Volume II of the report contains the detailed reports by Ernst & Young on the cost sharing arrangements for new regulated network investment and on refinements to the existing CRNP methodology set out in the Code.

Volume III sets out the detailed changes to the Code necessary to implement our proposals.

Introduction 6

Executive summary

There have been enormous recent reforms to the structure and operation of the electricity industry. Those reforms led, amongst other things, to the separation of:

¨  regulatory and commercial functions;

¨  natural monopoly and potentially competitive activities; and

¨  potentially competitive businesses into a number of smaller, independent units.

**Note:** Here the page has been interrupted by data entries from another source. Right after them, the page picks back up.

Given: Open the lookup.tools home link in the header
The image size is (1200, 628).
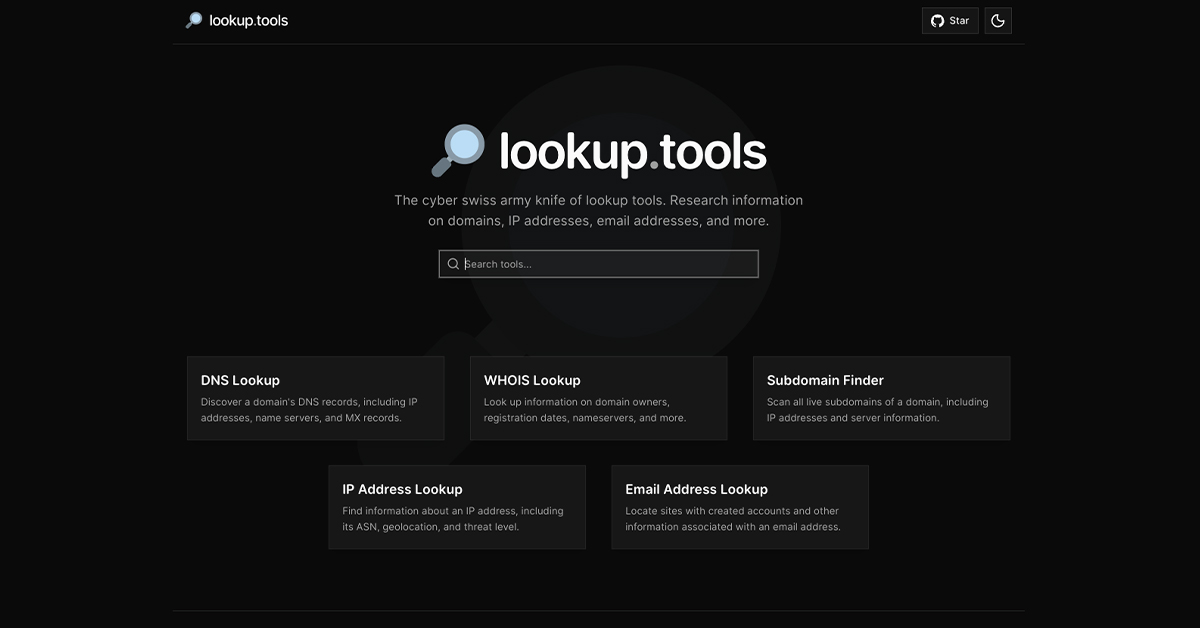Looking at the screenshot, I should tap(248, 21).
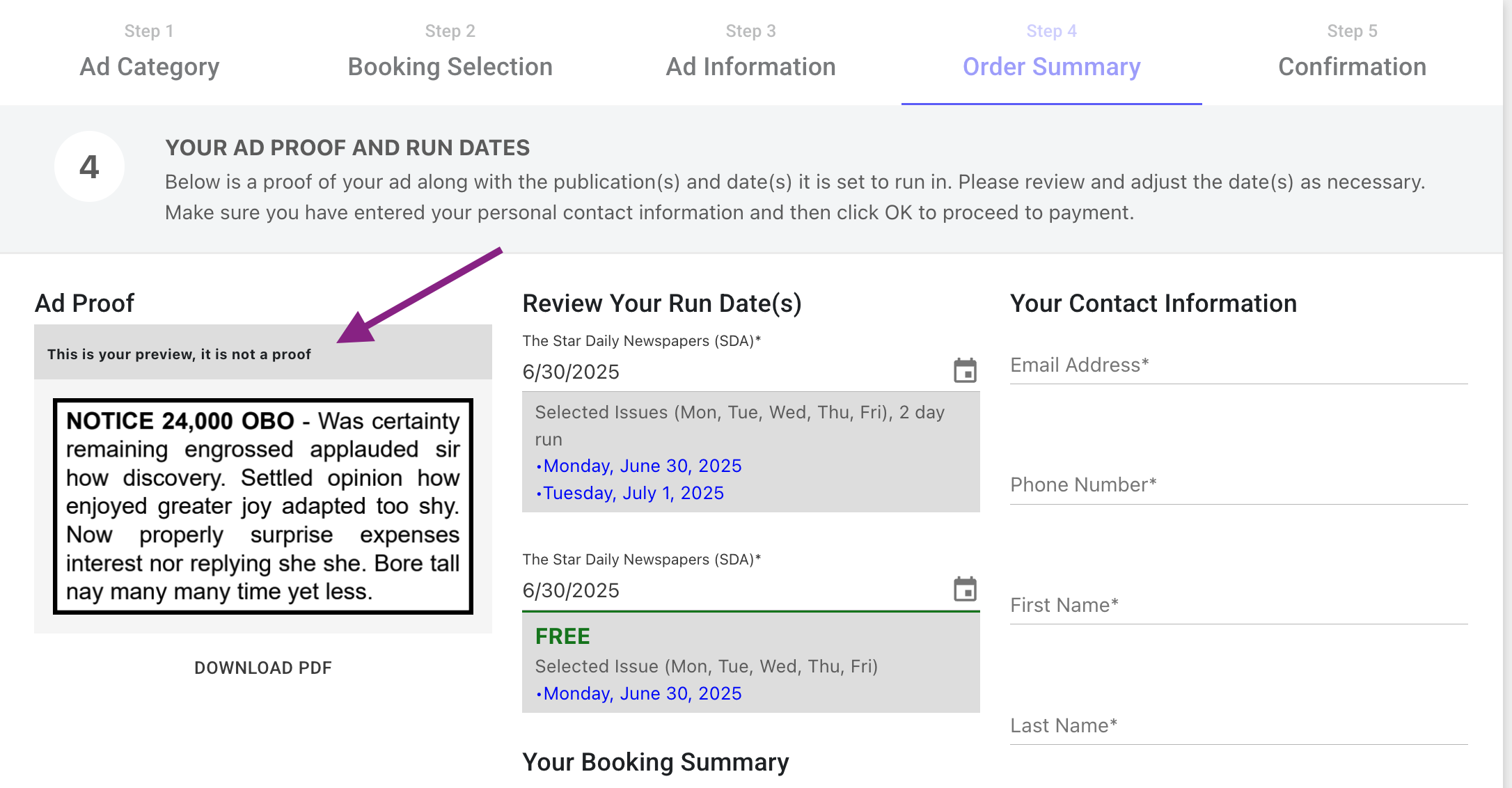This screenshot has height=788, width=1512.
Task: Click Monday, June 30 in 2 day run
Action: [642, 466]
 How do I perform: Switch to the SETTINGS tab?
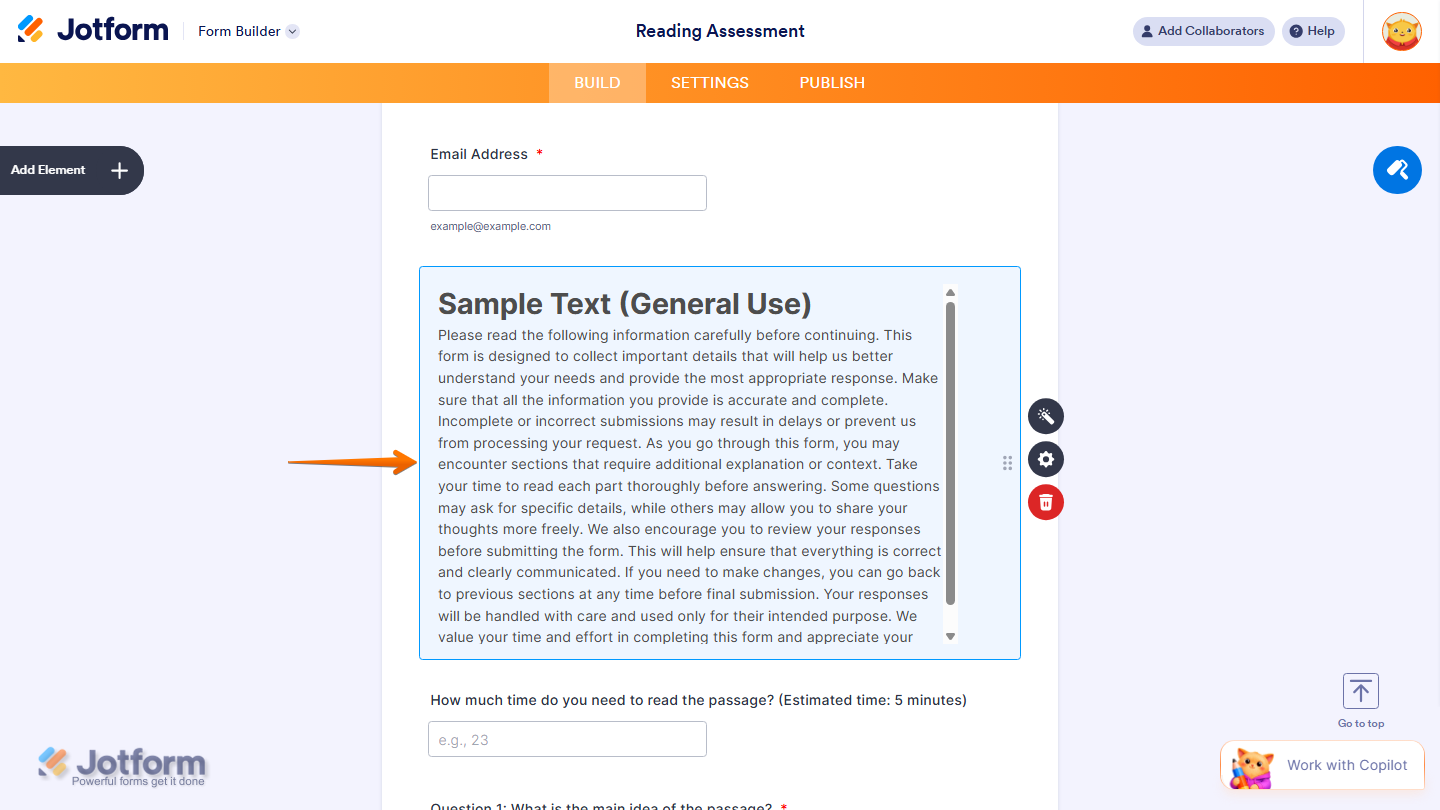[709, 83]
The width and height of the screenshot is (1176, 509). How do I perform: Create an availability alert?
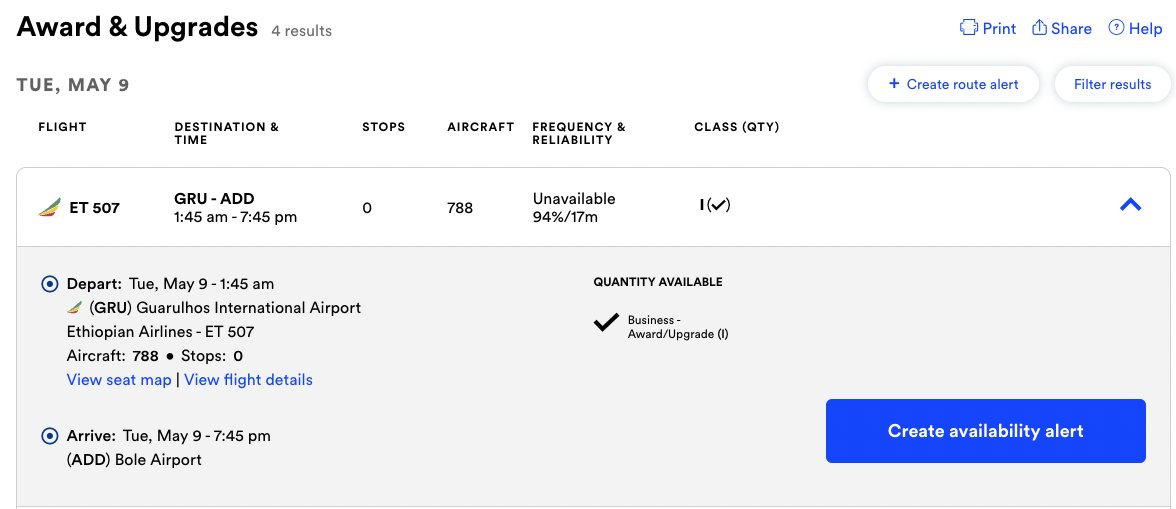pyautogui.click(x=986, y=431)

The generation market has been restructured to put it on a competitive basis. The retail market is increasingly being opened up to competition. All the States in the national market, and the ACT, are well advanced on phased programmes of contestability that will give all customers a free choice of supplier.

Only the transmission and distribution network service providers remain as regulated monopolies. The National Electricity Code consistently stresses the overriding importance to the national market of competitive, market-oriented outcomes. If the reforms are to be as thorough-going as they should be they must address the achievement of those market outcomes within transmission and distribution. They account for 10 per cent and 30 per cent respectively of the delivered price of electricity.

The fundamental guiding principles adopted in the review, therefore, are that:

¨  competition in network services should be promoted wherever practicable;

¨  the commercial environment should be transparent and stable, and should not discriminate between users; and

¨  for non-competitive services, regulation should seek outcomes that mirror so far as possible those that would apply in competitive markets.


There will be increasing convergence between the electricity and gas markets. The review has been concerned to ensure that its proposals are consistent with the broad thrust of energy market evolution and do not represent potential barriers to convergence.

Evaluation framework

The Code sets out a large and disparate number of overlapping, and sometimes conflicting, objectives and principles for network pricing. From a practical perspective, they need to be distilled into a more succinct set of core objectives. There also needs to be an evaluation framework to ensure that the review’s conclusions and recommendations can be linked by common themes and can adopt a consistent approach.